In [0]:
import json
import requests
from pyspark.sql.functions import *
from pyspark.sql.types import *

**Reading Mongo DB data**

In [0]:
uri = "mongodb+srv://<usuario>:<senha>@unicluster.ixhvw.mongodb.net/ibge.pnadc20203?retryWrites=true&w=majority"
 
ibge_mongoURL = spark.read.format("mongo")\
                  .option("uri", uri)\
                  .load()

In [0]:
ibge_mongoURL.printSchema()
# ibge_mongo.show(truncate=False)

**Defining the support functions that will parse the json object and transform it into a dataframe**

In [0]:
def convert_single_object_per_line(json_list):
    json_string = ""
    for line in json_list:
        json_string += json.dumps(line) + "\n"
    return json_string
 
def parse_dataframe(json_data):
    r = convert_single_object_per_line(json_data)
    mylist = []
    for line in r.splitlines():
        mylist.append(line)
    rdd = sc.parallelize(mylist)    
    df = spark.read.json(rdd)
    return df

**Creating the dataframe from the API**

In [0]:
url = 'https://servicodados.ibge.gov.br/api/v1/localidades/regioes/1|2|3|4|5/municipios'
r =  requests.get(url)
j = r.json()
ibge_apiURL = parse_dataframe(j)

In [0]:
ibge_mongoURL.write.parquet("/FileStore/ibge-mongo", mode="overwrite")
ibge_apiURL.write.parquet("/FileStore/ibge-api", mode="overwrite")

In [0]:
ibge_api = spark.read.parquet("/FileStore/ibge-api")

In [0]:
ibge_mongo = spark.read.parquet("/FileStore/ibge-mongo")\
                  .filter((col("sexo")=="Mulher")&(col("idade")>=20)&(col("idade")<=40))

In [0]:
ibge_api.printSchema()
#ibge_api.show(truncate=False)

In [0]:
ibge_mongo.printSchema()
#ibge_mongo.show(truncate=False)

#Questions to be answered after ingesting the data:

**What is the average income of the women between 20 and 40 years old in your database?**

In [0]:
display(ibge_mongo.agg({"renda": "avg"}).select(format_number('avg(renda)', 2).alias('Average income')).collect())


Average income
1809.28


**What is the average income of the women between 20 and 40 years in 'Distrito Federal'?**

In [0]:
display(ibge_mongo.filter("uf = 'Distrito Federal'").agg({"renda": "avg"}).select(format_number('avg(renda)', 2).alias('Average income in DF')).collect())

Average income in DF
2795.94


**What is the average income of women between 20 and 40 years old living in the "região sudeste" southeastern region of the country?**

In [0]:
RegiaoSudeste = ibge_api.select("microrregiao.mesorregiao.UF.nome").withColumnRenamed("nome","uf").filter(col("regiao-imediata.regiao-intermediaria.UF.regiao.sigla")=="SE").groupBy("uf").count()

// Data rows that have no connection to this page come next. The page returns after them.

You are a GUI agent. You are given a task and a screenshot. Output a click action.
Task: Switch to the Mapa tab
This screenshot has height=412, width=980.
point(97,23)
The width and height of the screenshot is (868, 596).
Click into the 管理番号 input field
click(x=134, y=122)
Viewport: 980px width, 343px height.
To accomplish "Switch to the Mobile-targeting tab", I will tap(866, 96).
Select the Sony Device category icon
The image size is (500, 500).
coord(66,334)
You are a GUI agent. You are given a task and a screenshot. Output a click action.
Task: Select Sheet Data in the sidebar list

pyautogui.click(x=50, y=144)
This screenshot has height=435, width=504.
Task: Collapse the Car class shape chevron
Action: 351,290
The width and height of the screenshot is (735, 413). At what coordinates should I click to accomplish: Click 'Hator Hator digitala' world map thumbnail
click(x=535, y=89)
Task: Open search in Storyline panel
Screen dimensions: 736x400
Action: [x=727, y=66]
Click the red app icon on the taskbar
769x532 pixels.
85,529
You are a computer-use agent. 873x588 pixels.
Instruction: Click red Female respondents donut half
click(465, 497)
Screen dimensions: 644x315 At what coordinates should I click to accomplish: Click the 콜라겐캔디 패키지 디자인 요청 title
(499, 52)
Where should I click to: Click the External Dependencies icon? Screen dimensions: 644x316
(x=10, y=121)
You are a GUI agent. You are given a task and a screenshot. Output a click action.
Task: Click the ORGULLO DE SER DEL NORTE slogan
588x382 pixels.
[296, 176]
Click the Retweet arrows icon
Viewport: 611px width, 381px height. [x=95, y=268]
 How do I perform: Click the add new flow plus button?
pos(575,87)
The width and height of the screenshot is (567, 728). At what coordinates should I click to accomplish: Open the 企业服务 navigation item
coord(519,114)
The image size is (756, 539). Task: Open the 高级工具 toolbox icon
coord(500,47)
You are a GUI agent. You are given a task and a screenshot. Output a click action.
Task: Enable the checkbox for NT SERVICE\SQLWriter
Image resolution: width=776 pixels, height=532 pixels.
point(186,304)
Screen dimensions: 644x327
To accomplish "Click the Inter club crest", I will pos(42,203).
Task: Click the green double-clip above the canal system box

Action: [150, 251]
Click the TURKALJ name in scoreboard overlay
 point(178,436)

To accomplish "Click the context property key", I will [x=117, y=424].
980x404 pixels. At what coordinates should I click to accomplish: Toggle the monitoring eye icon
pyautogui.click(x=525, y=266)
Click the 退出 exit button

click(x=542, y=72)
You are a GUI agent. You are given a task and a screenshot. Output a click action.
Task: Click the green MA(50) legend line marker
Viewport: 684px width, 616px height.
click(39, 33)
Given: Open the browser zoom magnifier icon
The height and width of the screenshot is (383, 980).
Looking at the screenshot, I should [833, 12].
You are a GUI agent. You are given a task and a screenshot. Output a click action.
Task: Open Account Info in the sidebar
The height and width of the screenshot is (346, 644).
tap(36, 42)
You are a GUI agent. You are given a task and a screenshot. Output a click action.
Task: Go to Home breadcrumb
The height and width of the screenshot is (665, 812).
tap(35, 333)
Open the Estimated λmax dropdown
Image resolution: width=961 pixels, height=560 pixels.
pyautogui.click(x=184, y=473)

display(ibge_mongo.join(RegiaoSudeste, ibge_mongo.uf == RegiaoSudeste.uf).groupBy().avg('renda').select(format_number('avg(renda)', 2).alias('Average income in Southeastern')).collect())


  


Average income in Southeastern
2034.06


**Which Brazilian state has the lowest average income with women between 20 and 40 years old?**

In [0]:
display(
  ibge_mongo.groupBy("uf").avg("renda").select("UF",format_number('avg(renda)', 2) \
  .alias('Average income in Southeastern')).orderBy("avg(renda)").head(1)
)

UF,Average income in Southeastern
Alagoas,1116.1


**Which Brazilian state has the highest average schooling with women between 20 and 40 years old?**

In [0]:
display(
  ibge_mongo.groupBy("uf").avg("anosesco").select("UF",format_number('avg(anosesco)', 2) \
  .alias('Highest average schooling')).orderBy(desc("avg(anosesco)")).head(1)
)

UF,Highest average schooling
Distrito Federal,13.11


**What is the average level of education among women between 20 and 40 years old in Mato Grosso?**

In [0]:
display(
  ibge_mongo.groupBy("uf").avg("anosesco").select("UF",format_number('avg(anosesco)', 2) \
  .alias('Average level of education in MT')).filter(ibge_mongo.uf == 'Mato Grosso')
)

UF,Average level of education in MT
Mato Grosso,12.02


**What is the average level of education among women who live in Paraná and are between 25 and 30 years old?**

In [0]:
display(
  ibge_mongo.filter("uf=='Paraná' and idade>=25 and idade<=30") \
  .groupBy("uf").avg("anosesco").select("UF",format_number('avg(anosesco)', 2).alias('Average level of education in PR')) 
)

UF,Average level of education in PR
Paraná,12.61


**What is the average income for people in the South of the country (Sul), who are in the workforce and are between 25 and 35 years old?**

In [0]:
RegiaoSul = ibge_api.select("microrregiao.mesorregiao.UF.nome").withColumnRenamed("nome","uf").filter(col("regiao-imediata.regiao-intermediaria.UF.regiao.sigla")=="S").groupBy("uf").count()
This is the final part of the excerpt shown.